By Hervé St-Louis
March 21, 2009 - 11:25
In August 2008, a few days after the announcement of the
2008 Doug Wright Award winners,
The Comic Book Bin officially disapproved of
the award because of discriminatory practises against French speaking
Canadians. The Doug Wright Ward (DWA) is one of the many Canadian awards for
the Canadian comic book industry. This led to a long series of comments and
arguments in the blogosphere and at
The Comic Book Bin itself. Officials from the DWA responded that they
did not practise discrimination against French speaking Canadians.
The issue was left at that, with both sides mutually not accepting what the other had to say. But in terms of legitimacy, the DWA suffered by not having the largest and most visited Canadian-based comic book magazine supporting their efforts. While the American comic book media and non comic book related Canadian media continued to recognize the DWA, their case always felt weak by not having a party that was directly concerned and related to their industry and of the same country accepting them. The question of discrimination against Francophones was also never properly addressed, which left a nagging feeling of inappropriateness with the Doug Wright Award. You can’t call yourself a Canadian prize if you refuse to accept works published in French. Canada is officially a bilingual country where both English and French are equal in all areas, by law but also by custom and tradition.
The Doug Wright Award seem to understand the idiocy of excluding French works now. They haven’t publicly apologized for their past transgressions, but now they clearly state that their award is for works published in English only and that they are not national in scope. They are an award for English Canadian works. And that is a fair position. However, they continue to argue that they should have access to French works translated into English.
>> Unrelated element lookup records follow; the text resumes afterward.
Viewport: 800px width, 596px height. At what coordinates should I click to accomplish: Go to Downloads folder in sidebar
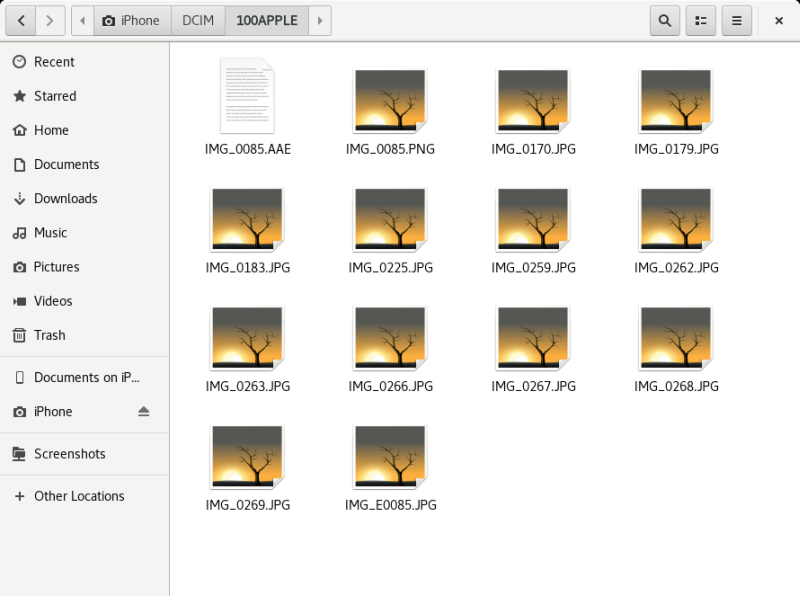pos(65,198)
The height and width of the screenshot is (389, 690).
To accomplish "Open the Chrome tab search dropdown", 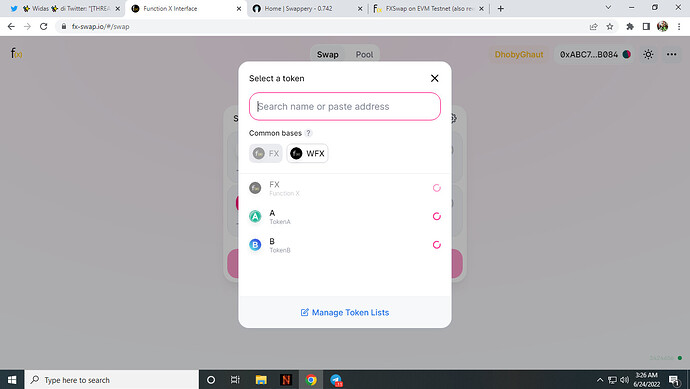I will tap(608, 8).
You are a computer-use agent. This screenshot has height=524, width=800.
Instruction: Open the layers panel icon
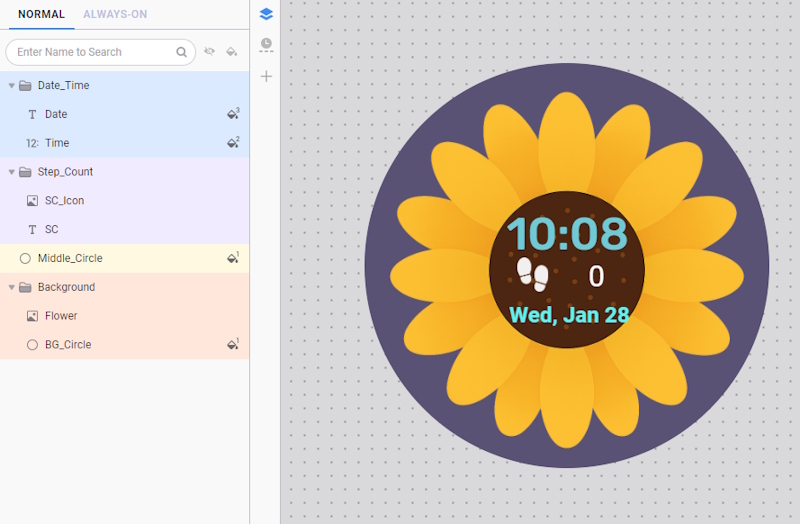265,14
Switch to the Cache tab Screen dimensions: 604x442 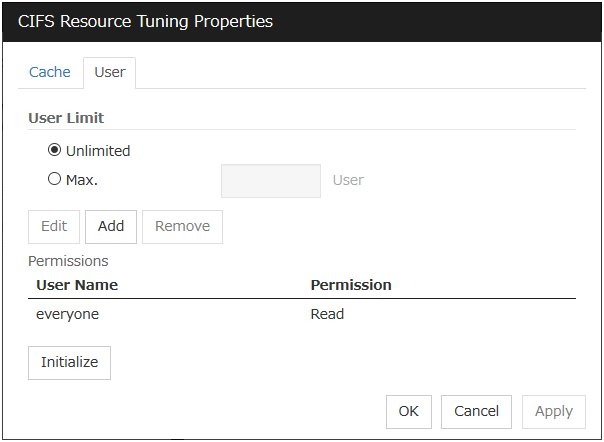[50, 72]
This is where I had a problem with the DWA and where my minority report starts, and where the majority report of The Comic Book Bin ends.
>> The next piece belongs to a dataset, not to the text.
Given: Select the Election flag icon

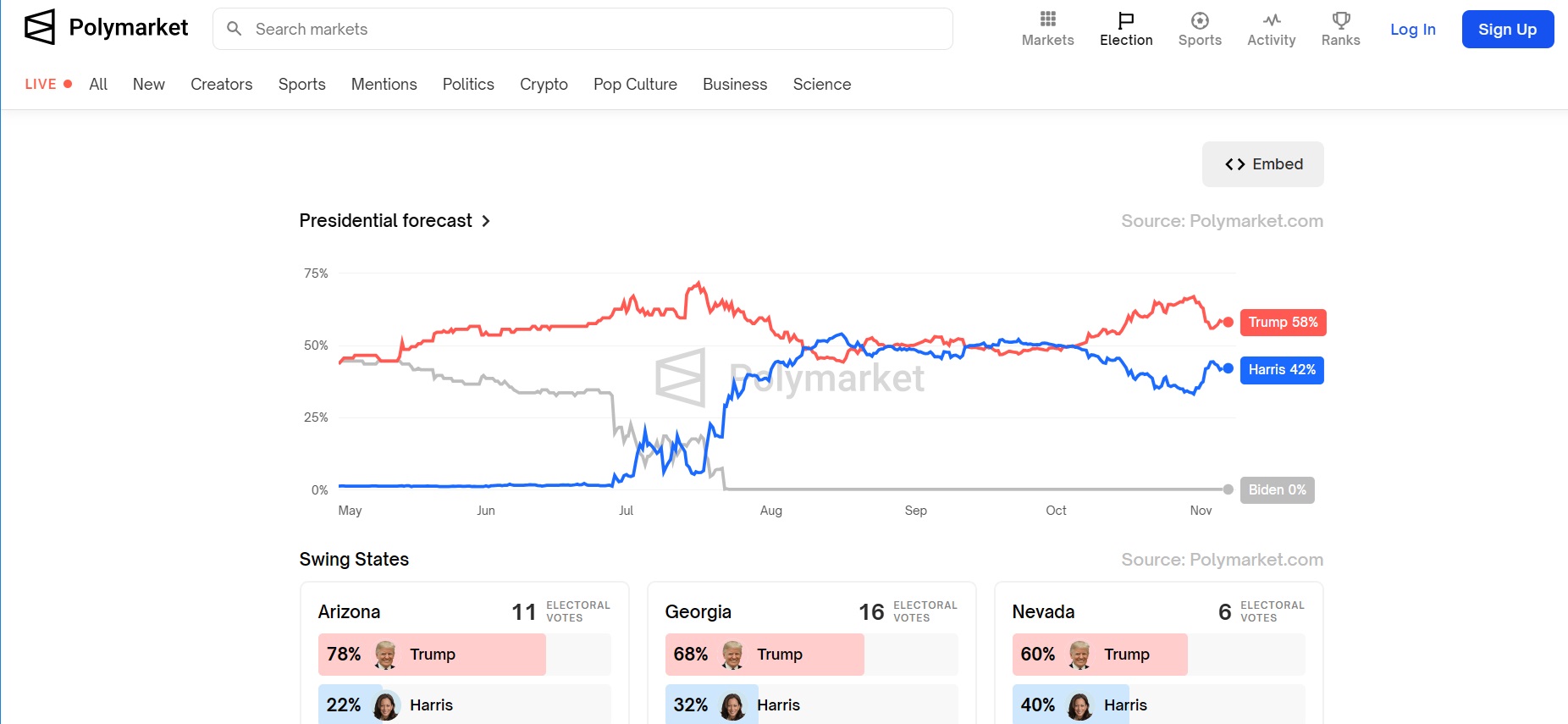Looking at the screenshot, I should [x=1125, y=18].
The Comic Book Bin is not a democracy, but it’s not far from that ideal. After being presented with a new state of affairs by the officials of the DWA, the majority of the writers and editors at The Comic Book Bin decided to finally recognize the Doug Wright Award, judging their clarification sufficient. They basically outvoted me the publisher! And that’s fair. So from now on The Comic Book Bin recognizes the Doug Wright Award.
Now to my minority report. I still have issues with the DWA based on translated works. Previously, I have argued and continue to believe so, that if you translate French literature in English that it does not become English literature. Molière remains Molière. Shakespear remains Shakespear. A rose is a rose. Looking at the Best Book Category of the DWA , you’ll notice that half of the nominees for 2009, are translated works. They were published previously in French by one Montreal-based publisher and one from Europe. Another Montreal-based publisher, Drawn & Quarterly translated them in English.
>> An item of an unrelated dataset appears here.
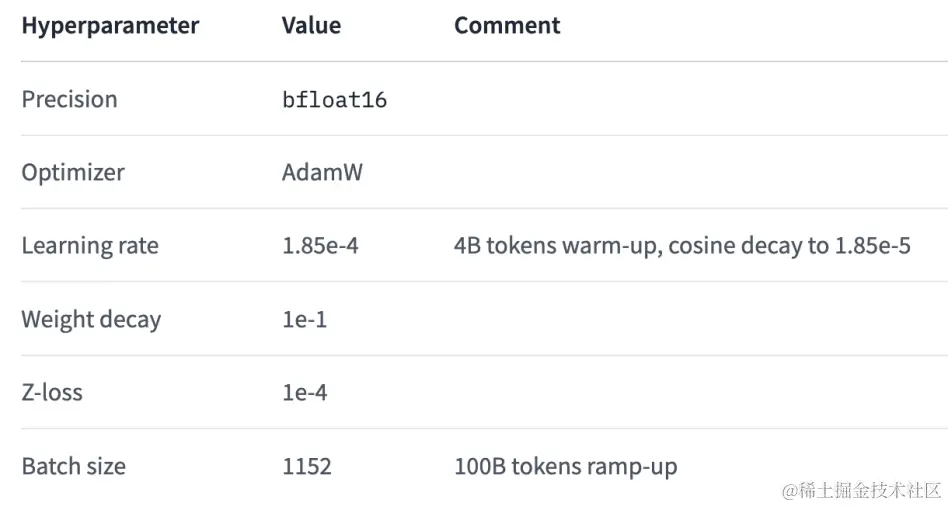
Task: Click the 1.85e-4 learning rate value
Action: coord(320,246)
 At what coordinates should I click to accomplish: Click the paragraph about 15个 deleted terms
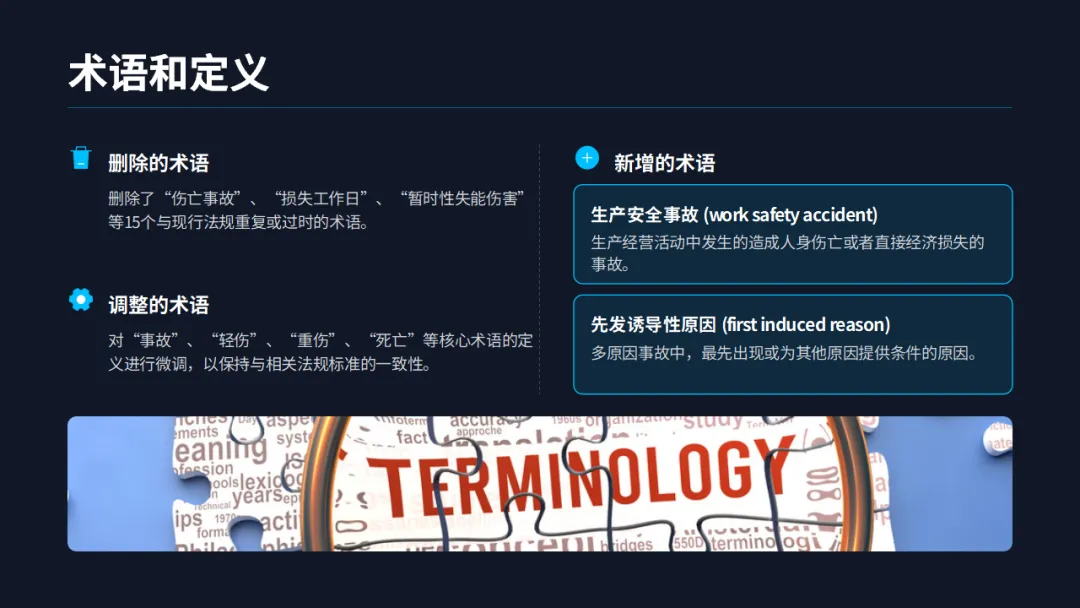317,210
I have several problems with this. First, having the two books discriminates negatively against English cartoonists. These works are not English Canadian comic book literature. They are French Canadian. Their presence on the ballot removes two key spots from potential English speaking contenders. These two awards will be honoured in French Canada. Do they need the extra recognition while other works stay in limbo?
Second, Drawn & Quarterly, as a publisher is disproportionately promoted for doing not much work at all, and not taking many risks. Drawn & Quarterly, for years has found itself is an envious niche unfair to its competition. It receives a lot of grants from the Quebec and Canadian governments to publish comic books. Those grants are not available to comparable publishers like Top Shelf Comics, Fantagraphics or other Canadian publishers like Arcana Studio, Red5 Comics, or Udon Comics. All Drawn & Quarterly’s publisher has to do, is walk down St-Denis Street in Montreal and go take a peek at the catalogue of French comic book publishers like La Pastèque, sign a few contracts, get a few grants, find a translator – and Montreal is full of them so they are cheap – and there you go, instant success. Drawn & Quarterly plucks the best selling series from the French language publishers and laughs all the way to the bank, with Canadian taxpayers’ money to boot. It’s a given that if a comic book is critically acclaimed in French Canada, France and the rest of Europe, where they are also distributed, that the comic book will get a warm reception in the same markets in North America.
Third, the DWA really favours the same clique of creators year after year. They all know each other, all live in Toronto, Montreal or Ottawa. The award itself is but a window to allow prominent Toronto comic book store and sponsor, The Beguiling, to sell more copies. The award is not pan Canadian. Apparently, Canadians from all cities were encouraged to send nominees. I never heard of that or saw any evidence.
To be fair to the Doug Wright Award, they rightly made a distinction of nominating Canadian works in English, rather than English Canadian works. This is how they can open the door to translated works. It’s not based on the ethnicity of the cartoonist, but the language of publishing. On that narrow technical loophole, translated works can be accepted. And so I have to rally with the majority opinion at The Comic Book Bin and officially recognize the Doug Wright Award and wish the best of luck to all their nominees.